The Texas Department of Agriculture has launched a new series of web videos highlighting eight Lone Star wine trails.
Winemakers and trail representatives will share travel tips for each trail, as well as specifics about annual trail events, celebrations and what visitors can expect.
“Friendly personalities, beautiful scenery and award-winning wines characterize Texas wine trails,” Texas Agriculture Commissioner Todd Staples said. “We’re excited people all over the world can access the new GO TEXAN WineCasts to uncork the fun, unique and welcoming experiences of Texas wine country.”
The series began last Tuesday with the Texas Bluebonnet Wine Trail, a group of eight wineries scattered from Brenham to Montgomery featuring a unique event for each season, including a Wine & Wildflowers Trail celebrating the trail’s namesake bloom.The videos are posted on a YouTube channel for GO TEXAN wine, and featured on TDA’s Texas wine site, www.gotexanwine.org.
Subsequent video episodes released weekly will cover these wine trails:
Cross Timbers Wine Trail, stretching north from the Ft. Worth area. These seven wineries are in one of the oldest wine regions in the state.
Dallas Wine Trail, a cluster of four urban wineries. This trail brings the rural winery experience to the heart of Dallas.
Wine Road 290 is a group of nine wineries located near the charming, historic town of Fredericksburg between Austin and San Antonio.
Grapevine Wine Trail, near Grapevine in North Texas, the trail features nine wineries and hosts themed events throughout the year, such as the Murder Mystery Trail and the Valentine Wine Trail.
The Munson Wine Trail, comprises 12 wineries stretching across the northeast corner of Texas, beginning just north of Dallas. They offer a range of events each year, such as barrel tastings and the McKinney Wine & Jazz Festival.
The Texas Wine Trail is located in the heart of Central Texas, this trail is made up of 24 wineries and is the second most popular wine destination in the country, second only to Napa/Sonoma.
Way Out Wineries are between the High Plains and the Texas Hill Country. These eight small-town wineries host five road trips each year, each with a seasonal theme.

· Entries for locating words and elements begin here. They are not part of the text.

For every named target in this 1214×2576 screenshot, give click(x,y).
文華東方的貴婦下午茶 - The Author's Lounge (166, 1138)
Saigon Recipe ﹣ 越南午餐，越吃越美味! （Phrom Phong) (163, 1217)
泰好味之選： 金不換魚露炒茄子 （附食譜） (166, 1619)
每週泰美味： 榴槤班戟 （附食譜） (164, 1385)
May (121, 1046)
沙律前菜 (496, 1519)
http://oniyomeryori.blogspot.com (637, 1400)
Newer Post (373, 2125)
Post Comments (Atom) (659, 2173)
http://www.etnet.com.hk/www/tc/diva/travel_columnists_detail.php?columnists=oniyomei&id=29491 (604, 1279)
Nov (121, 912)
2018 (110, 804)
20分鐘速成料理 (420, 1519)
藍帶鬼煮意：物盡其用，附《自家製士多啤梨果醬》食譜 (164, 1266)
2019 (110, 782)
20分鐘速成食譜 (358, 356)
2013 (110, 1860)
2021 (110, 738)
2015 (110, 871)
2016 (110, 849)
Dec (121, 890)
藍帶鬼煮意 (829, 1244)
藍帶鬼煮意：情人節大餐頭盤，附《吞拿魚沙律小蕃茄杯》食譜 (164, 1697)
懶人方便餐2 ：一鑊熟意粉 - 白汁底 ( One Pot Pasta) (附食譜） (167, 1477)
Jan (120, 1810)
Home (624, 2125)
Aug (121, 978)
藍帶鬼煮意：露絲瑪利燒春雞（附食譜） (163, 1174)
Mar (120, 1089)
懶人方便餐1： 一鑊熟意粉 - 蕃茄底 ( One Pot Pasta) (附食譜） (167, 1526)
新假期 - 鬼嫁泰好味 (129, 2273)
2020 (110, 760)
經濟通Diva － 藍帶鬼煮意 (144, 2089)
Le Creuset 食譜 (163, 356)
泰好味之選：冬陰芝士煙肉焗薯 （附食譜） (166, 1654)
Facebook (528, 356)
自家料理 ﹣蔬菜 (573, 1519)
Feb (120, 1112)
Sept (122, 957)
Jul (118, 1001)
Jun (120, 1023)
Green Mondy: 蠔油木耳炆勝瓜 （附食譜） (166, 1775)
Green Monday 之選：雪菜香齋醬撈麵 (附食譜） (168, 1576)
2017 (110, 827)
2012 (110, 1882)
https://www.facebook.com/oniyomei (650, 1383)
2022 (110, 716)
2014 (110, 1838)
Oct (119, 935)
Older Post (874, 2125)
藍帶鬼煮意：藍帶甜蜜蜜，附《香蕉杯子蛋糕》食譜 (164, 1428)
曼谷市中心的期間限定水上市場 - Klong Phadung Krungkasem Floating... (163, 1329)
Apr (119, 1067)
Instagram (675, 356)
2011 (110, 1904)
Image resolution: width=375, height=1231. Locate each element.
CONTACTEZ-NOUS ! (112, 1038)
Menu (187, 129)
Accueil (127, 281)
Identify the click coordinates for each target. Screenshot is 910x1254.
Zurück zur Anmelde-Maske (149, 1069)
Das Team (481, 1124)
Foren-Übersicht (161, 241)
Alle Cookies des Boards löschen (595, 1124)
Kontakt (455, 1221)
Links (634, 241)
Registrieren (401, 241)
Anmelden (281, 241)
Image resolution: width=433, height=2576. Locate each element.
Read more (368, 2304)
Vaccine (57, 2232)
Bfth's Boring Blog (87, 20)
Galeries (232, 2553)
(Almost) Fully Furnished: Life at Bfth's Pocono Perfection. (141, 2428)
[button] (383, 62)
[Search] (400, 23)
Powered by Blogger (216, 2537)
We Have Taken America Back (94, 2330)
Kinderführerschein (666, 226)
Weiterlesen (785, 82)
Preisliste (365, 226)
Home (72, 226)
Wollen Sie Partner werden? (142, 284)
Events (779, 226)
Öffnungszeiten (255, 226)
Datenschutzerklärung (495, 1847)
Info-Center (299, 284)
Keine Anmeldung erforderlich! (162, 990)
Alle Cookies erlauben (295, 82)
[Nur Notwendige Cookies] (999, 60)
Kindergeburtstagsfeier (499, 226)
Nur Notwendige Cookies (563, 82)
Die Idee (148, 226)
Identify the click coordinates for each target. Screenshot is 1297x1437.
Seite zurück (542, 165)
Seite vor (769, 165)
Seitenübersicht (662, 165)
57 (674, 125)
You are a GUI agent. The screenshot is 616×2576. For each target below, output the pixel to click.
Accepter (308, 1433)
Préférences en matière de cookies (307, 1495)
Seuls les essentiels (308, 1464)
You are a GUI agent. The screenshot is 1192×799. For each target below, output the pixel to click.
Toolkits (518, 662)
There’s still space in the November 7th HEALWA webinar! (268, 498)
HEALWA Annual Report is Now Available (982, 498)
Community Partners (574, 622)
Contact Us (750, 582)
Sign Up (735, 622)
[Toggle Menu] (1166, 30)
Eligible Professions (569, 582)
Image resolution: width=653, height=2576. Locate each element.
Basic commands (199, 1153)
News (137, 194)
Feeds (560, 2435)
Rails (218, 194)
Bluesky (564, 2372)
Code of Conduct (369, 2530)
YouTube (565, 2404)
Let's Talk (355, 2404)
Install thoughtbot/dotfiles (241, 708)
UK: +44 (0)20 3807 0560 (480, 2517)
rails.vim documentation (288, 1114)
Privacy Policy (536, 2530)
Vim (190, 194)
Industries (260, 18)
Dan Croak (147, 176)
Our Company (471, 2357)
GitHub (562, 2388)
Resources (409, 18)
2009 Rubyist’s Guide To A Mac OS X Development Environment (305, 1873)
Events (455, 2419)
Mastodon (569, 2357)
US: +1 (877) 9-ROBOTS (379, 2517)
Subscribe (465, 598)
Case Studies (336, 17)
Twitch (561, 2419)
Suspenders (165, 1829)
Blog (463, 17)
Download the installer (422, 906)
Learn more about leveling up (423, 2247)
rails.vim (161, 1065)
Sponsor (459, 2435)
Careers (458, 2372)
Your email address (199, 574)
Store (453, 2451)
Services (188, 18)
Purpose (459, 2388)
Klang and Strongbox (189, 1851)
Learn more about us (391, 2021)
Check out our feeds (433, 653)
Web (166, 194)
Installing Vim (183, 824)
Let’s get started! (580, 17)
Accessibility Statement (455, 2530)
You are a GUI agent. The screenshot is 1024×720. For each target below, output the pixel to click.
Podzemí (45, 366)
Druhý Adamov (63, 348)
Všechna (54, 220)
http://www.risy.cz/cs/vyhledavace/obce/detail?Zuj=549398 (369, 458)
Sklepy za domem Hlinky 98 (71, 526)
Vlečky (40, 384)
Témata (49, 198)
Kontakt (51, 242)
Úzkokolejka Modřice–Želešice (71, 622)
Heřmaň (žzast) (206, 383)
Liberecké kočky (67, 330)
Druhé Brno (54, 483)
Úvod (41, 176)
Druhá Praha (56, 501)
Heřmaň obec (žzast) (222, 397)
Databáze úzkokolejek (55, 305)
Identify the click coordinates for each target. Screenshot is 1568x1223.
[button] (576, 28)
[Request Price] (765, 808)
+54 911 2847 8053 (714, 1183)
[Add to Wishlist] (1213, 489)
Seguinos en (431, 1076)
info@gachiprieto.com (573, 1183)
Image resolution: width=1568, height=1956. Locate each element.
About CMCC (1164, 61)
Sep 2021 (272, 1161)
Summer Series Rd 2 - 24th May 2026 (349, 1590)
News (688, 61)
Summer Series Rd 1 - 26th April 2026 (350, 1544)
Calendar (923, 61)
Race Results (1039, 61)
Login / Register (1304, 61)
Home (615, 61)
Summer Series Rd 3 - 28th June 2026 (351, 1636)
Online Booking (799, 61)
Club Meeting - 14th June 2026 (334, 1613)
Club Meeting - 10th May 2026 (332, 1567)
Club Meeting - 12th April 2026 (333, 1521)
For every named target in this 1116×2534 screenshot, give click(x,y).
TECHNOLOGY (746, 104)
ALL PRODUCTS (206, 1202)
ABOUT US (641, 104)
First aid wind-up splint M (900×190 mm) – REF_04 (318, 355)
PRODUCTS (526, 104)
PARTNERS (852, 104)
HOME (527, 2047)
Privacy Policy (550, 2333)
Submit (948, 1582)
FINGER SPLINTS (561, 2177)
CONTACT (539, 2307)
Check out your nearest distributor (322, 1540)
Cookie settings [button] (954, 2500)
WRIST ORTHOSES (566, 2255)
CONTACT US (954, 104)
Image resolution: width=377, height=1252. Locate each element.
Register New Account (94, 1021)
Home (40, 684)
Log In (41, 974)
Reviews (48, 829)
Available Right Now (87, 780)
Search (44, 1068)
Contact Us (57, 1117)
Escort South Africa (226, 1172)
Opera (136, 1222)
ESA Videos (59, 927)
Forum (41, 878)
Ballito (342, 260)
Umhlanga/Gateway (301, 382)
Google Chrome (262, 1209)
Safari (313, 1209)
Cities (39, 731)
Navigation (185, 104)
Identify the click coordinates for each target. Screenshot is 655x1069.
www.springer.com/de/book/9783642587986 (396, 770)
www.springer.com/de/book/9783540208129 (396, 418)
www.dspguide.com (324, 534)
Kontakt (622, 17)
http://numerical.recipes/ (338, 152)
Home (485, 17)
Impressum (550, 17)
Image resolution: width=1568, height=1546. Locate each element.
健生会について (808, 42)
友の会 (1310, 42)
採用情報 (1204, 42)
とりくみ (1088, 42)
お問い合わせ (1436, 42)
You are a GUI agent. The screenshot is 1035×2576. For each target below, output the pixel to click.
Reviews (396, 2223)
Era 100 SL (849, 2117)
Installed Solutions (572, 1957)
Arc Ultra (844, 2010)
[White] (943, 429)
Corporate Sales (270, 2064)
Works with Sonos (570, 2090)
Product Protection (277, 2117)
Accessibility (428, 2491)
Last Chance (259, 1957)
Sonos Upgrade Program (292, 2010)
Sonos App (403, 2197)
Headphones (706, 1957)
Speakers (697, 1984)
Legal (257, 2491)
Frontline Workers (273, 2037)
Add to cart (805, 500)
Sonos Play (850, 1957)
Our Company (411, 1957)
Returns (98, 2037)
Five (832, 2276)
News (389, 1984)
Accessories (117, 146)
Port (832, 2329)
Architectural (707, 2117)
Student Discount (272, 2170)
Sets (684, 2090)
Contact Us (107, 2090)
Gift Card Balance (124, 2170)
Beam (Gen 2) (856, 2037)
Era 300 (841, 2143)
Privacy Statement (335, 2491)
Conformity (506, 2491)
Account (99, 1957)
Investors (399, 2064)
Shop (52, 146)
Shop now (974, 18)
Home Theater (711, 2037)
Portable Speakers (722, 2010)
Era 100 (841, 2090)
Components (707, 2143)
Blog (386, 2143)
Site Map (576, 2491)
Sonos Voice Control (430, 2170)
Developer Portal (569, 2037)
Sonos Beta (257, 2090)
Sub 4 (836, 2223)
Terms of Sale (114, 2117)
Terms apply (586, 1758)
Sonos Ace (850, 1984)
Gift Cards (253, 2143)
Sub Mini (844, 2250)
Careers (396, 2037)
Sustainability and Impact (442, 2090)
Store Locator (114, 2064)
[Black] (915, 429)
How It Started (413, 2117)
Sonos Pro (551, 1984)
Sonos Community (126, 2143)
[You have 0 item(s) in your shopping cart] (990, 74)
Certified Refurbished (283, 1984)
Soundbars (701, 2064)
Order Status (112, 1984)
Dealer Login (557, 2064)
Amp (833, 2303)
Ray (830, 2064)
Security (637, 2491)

Visitors to Texas wine trails also can pick up the Texas Department of Agriculture’s wine passport, which offers rewards, including Texas wine accessories, gourmet winery dinners and group wine tastings, for visiting four or more wineries.
Photo above: Bobby Cottle of Pleasant Hill winery near Brenham uses a wine thief, a sort of large glass straw that pulls wine from a barrel so that winemakers can sample its progress as it is aging.
Texas is the fifth-largest wine-producing state in the nation with more than 180 wineries, contributing more than $1.35 billion annually to the state economy. Nearly 1 million travelers visit Texas wineries each year.